====== Records provided ======

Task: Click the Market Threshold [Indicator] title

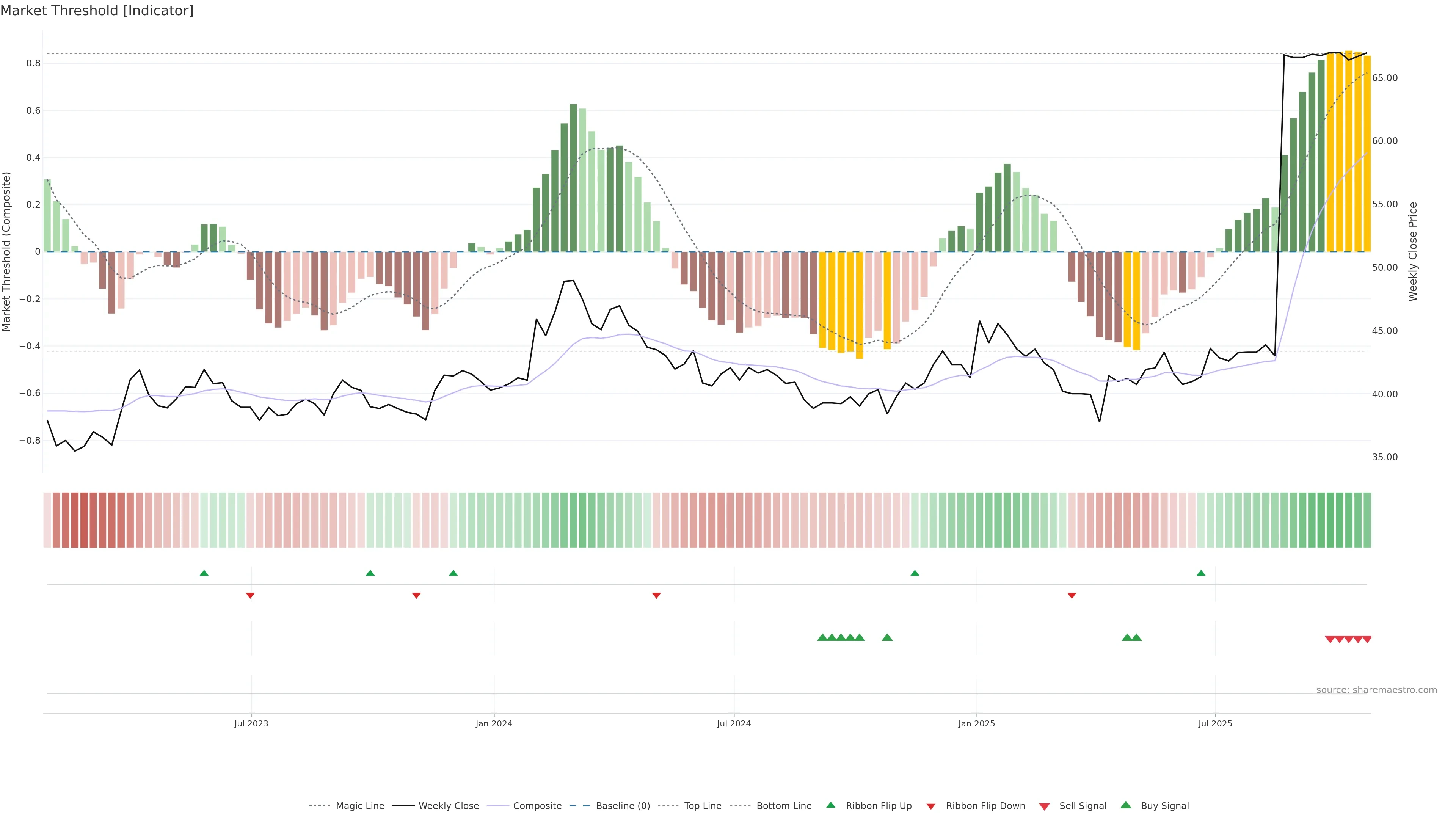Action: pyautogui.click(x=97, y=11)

======
====== Records provided ======

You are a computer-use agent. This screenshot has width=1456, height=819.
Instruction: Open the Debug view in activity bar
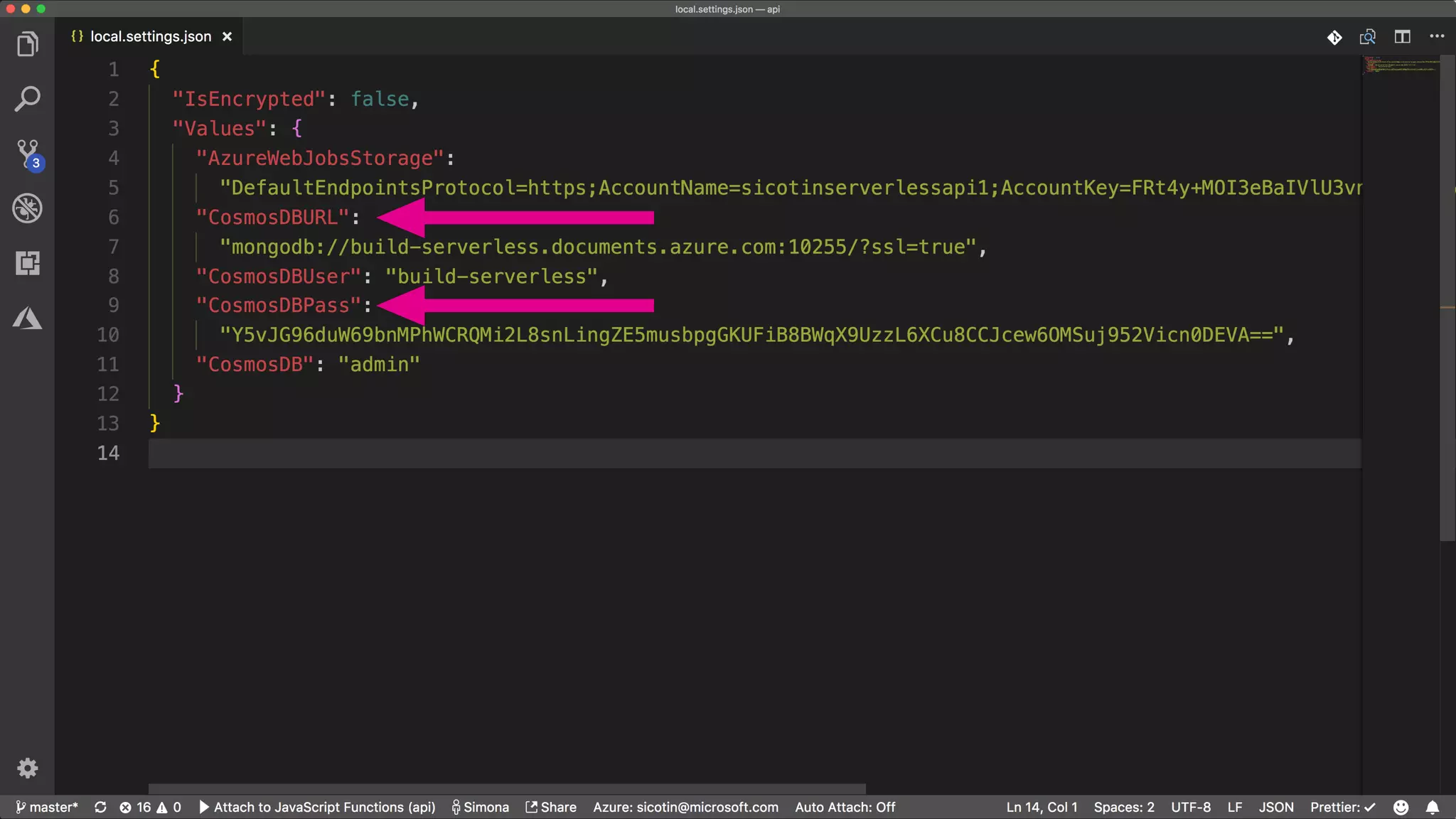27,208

======

◆ Problem to solve ◆
Reproduce the records word for word, beginning with the line that contains "Task: Click the" and continuing through the line that contains "Action: pyautogui.click(x=97, y=11)", with both of those lines included. Leave the pictures out of your answer.

◆ Correct response ◆
Task: Click the Market Threshold [Indicator] title

Action: pyautogui.click(x=97, y=11)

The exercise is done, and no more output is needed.